Three levels of due diligence
| Level | When applied | What it involves |
| Simplified CDD (SDD) | Demonstrably low-risk customers — e.g. regulated financial institutions, listed public companies, government entities | Reduced verification requirements; no ongoing enhanced monitoring. Note: SDD is not available for all categories — the institution must document its basis for applying SDD |
| Standard CDD | All customers who do not qualify for SDD and are not classified as high risk | Identity verification, address confirmation, understanding of business activity and expected transaction profile, beneficial ownership for corporates |
| Enhanced Due Diligence (EDD) | High-risk customers: PEPs, non-resident customers, customers from high-risk jurisdictions, complex corporate structures, high-value transactions | All standard CDD plus: source of wealth verification, source of funds verification, senior management sign-off, more frequent periodic reviews, enhanced ongoing transaction monitoring |
Standard CDD — what must be collected
For individual customers, standard CDD requires:
- Full legal name as it appears on the verified identity document
- Date of birth
- Residential address — verified through a utility bill, government document, or bank statement not older than three months
- BVN and NIN (both required for Tier 2 and above accounts since December 2023)
- Purpose of the account and expected transaction volume and frequency
- Occupation or source of income
For corporate customers, standard CDD additionally requires:
- Certificate of Incorporation and CAC registration details
- Directors list and authorised signatories with individual KYC for each
- Beneficial ownership information for shareholders holding 5% or more
- Nature of business and principal activities
- Registered and operating address
When EDD is triggered
EDD is triggered by customer risk classification, transaction characteristics, or changes in account activity. Common triggers include:
- Customer identified as a PEP or close associate of a PEP
- Customer is a non-resident or the transaction involves a high-risk jurisdiction flagged by FATF or the NFIU
- Unusual or complex corporate ownership structure with multiple layers or offshore entities
- Transaction volumes significantly above what was stated at onboarding
- Transaction monitoring alert that cannot be satisfactorily explained through standard review
- Adverse media identifying the customer in connection with financial crime
- Sanctions screening potential match that cannot be cleared as a false positive
Ongoing CDD and periodic review
CDD is not a one-time event.
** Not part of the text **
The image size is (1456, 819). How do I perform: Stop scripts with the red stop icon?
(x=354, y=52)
The CBN requires periodic review of all customer relationships:
- High-risk customers (including PEPs): annual review minimum
- Medium-risk customers: review at least every two years
- Low-risk customers: review every three to five years
- Any customer: ad hoc review triggered by material change in circumstances or transaction monitoring alert
Frequently asked questions
What is the difference between CDD and KYC in Nigeria?
KYC (Know Your Customer) and CDD (Customer Due Diligence) are closely related but not identical. KYC typically refers to the identity verification process — confirming who the customer is through BVN, NIN, and identity documents. CDD is broader — it includes KYC but also covers understanding the customer's business, assessing their money laundering risk, identifying beneficial owners, and conducting ongoing monitoring. CDD is the overarching compliance obligation; KYC is a component of it.
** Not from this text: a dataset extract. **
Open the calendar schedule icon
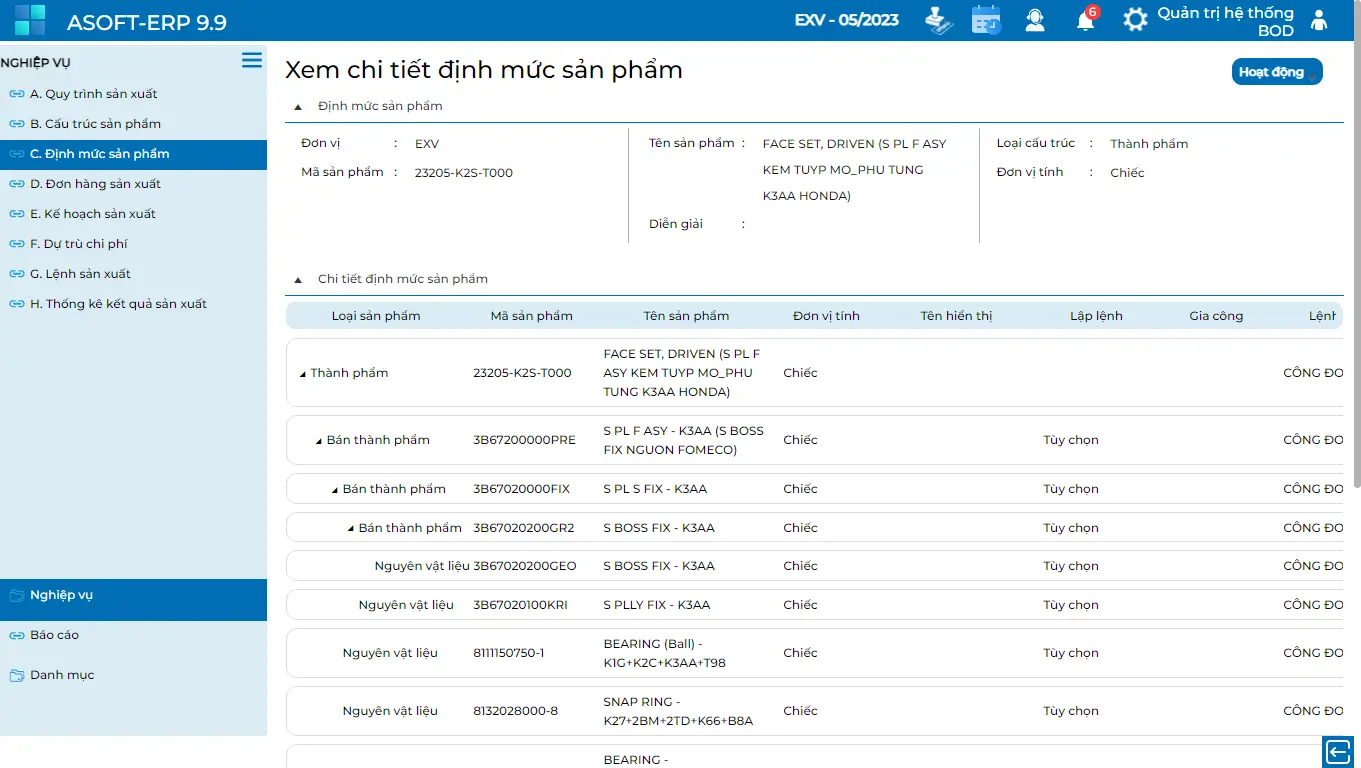The image size is (1361, 768). (x=986, y=20)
Can a bank open an account before completing CDD?
In exceptional circumstances, the CBN allows institutions to open an account and begin standard CDD after the relationship starts, provided the risk is low and CDD is completed promptly. This is sometimes referred to as a verification window. However, transactions cannot proceed beyond the Tier 1 limit (NGN 30,000/day) until CDD is complete. For high-risk customers, CDD must be completed before the account is opened or the business relationship begins.
What happens if a customer refuses to provide CDD information?
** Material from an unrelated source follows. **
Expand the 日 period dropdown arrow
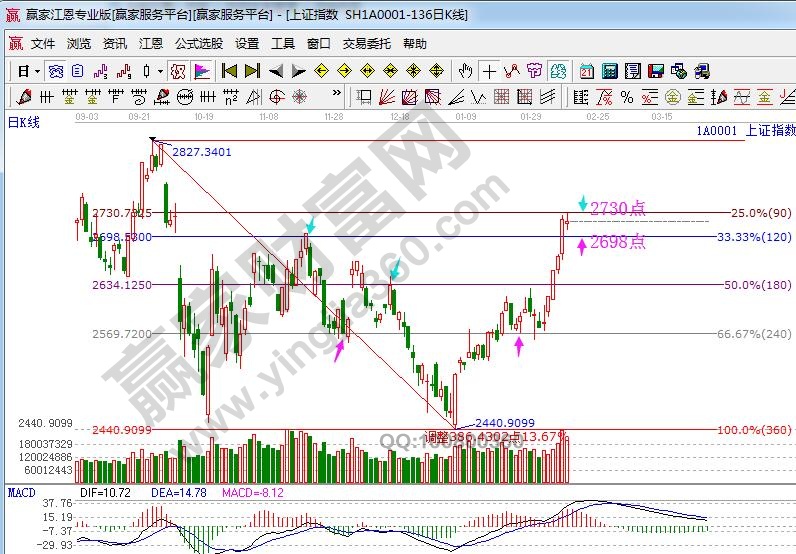Viewport: 796px width, 554px height. pyautogui.click(x=37, y=71)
If a customer refuses to provide information required for standard CDD, the institution cannot complete the verification process. The CBN guidelines require institutions to decline to open the account or, if an existing customer refuses to provide updated CDD information during a periodic review, to suspend or close the account. In some circumstances, a refusal to provide information may itself be a suspicious indicator that warrants filing an STR.